Fase pertama dalam pengembangan program periodisasi biasanya adalah General Preparation Phase atau fase persiapan umum. Pada fase ini, fokus utama adalah membangun fondasi kekuatan dasar dan meningkatkan volume latihan secara keseluruhan. Repetisi mungkin lebih tinggi dengan beban yang lebih ringan, menekankan pada teknik yang benar dan adaptasi otot serta sendi. Tujuannya adalah mempersiapkan tubuh untuk intensitas yang lebih tinggi di fase selanjutnya dan meningkatkan kapasitas kerja umum. Ini adalah pondasi untuk kekuatan dan hipertrofi.
Selanjutnya, program latihan akan masuk ke fase Accumulation atau fase penumpukan.
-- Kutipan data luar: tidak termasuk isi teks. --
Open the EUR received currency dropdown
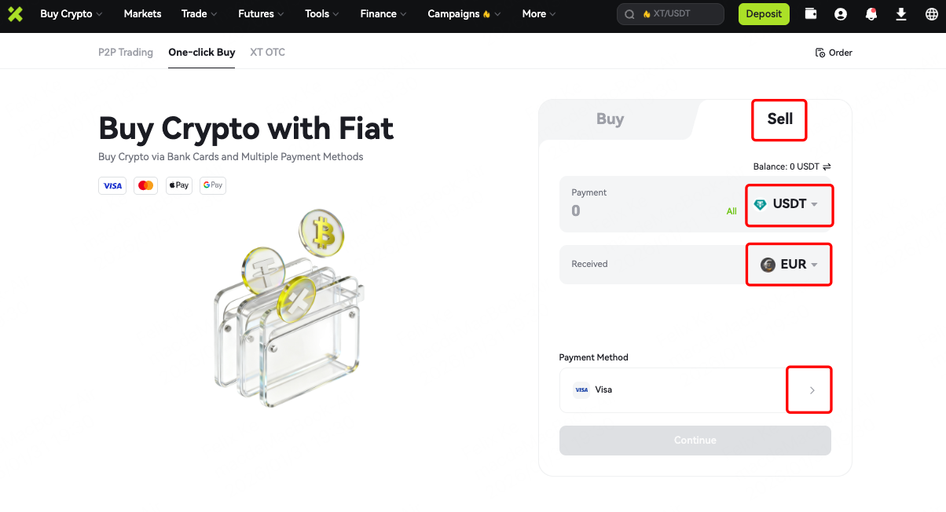The height and width of the screenshot is (512, 946). (x=788, y=264)
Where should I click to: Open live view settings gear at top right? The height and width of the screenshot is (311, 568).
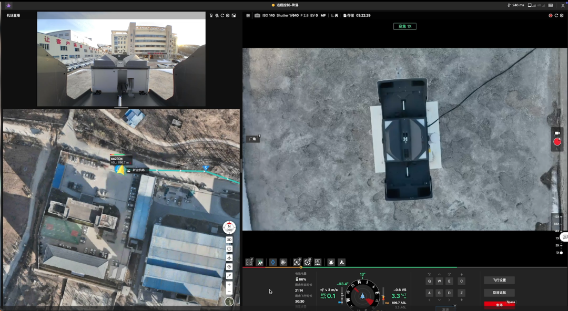562,16
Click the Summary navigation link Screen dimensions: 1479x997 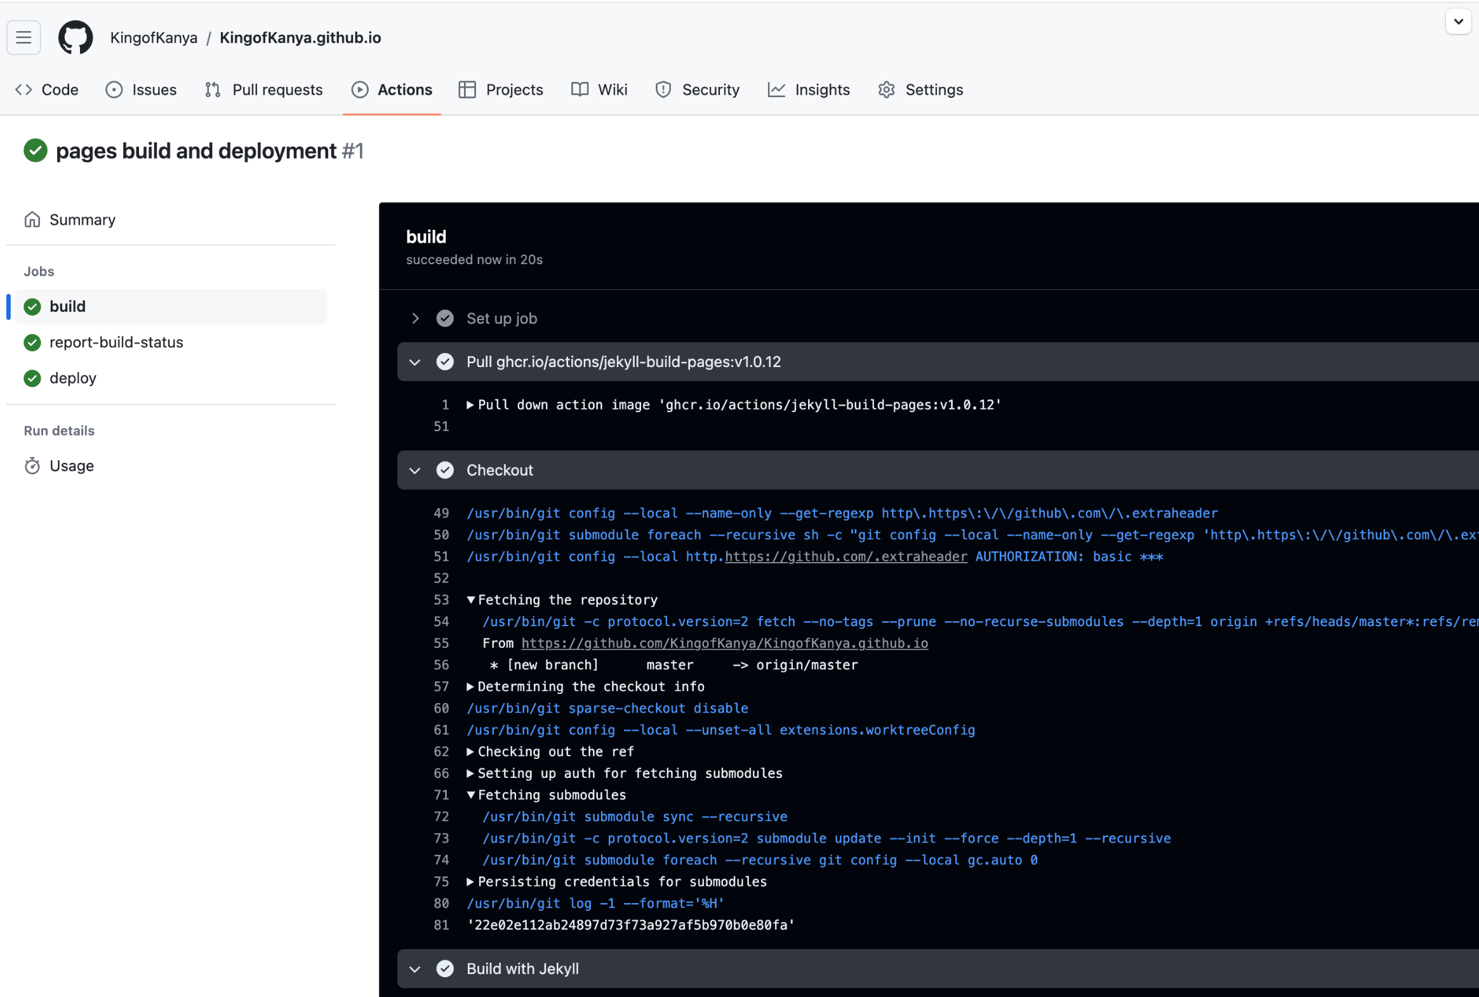pos(83,219)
Pada fase ini, intensitas dan volume latihan mulai ditingkatkan. Untuk hipertrofi, fokus pada rentang repetisi moderat (6-12 repetisi) dengan beban yang menantang, memaksimalkan waktu di bawah tegangan otot. Untuk kekuatan, mungkin akan ada sesi dengan repetisi yang lebih rendah (1-5 repetisi) dengan beban yang lebih berat. Fase ini dirancang untuk memberikan stimulus yang signifikan pada otot untuk adaptasi dan pertumbuhan. Ini adalah inti dari periodisasi.
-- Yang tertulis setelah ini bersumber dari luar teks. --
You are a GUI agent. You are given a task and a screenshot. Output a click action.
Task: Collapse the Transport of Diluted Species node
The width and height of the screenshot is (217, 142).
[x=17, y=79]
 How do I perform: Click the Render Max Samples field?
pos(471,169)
Fase Intensification atau puncak adalah tahap di mana fokus beralih sepenuhnya ke kekuatan maksimal. Volume mungkin sedikit menurun, namun intensitas beban meningkat drastis, dengan repetisi yang sangat rendah (1-3 repetisi) untuk melatih sistem saraf pusat. Setelah fase ini, biasanya ada fase Deload atau pemulihan aktif untuk memungkinkan tubuh pulih sepenuhnya sebelum memulai siklus baru. Dengan program latihan periodisasi yang matang, atlet angkat beban dapat secara strategis mengelola latihan mereka, mencapai target kekuatan dan hipertrofi secara lebih efisien dan berkelanjutan, memastikan progres yang konsisten dan menghindari burnout.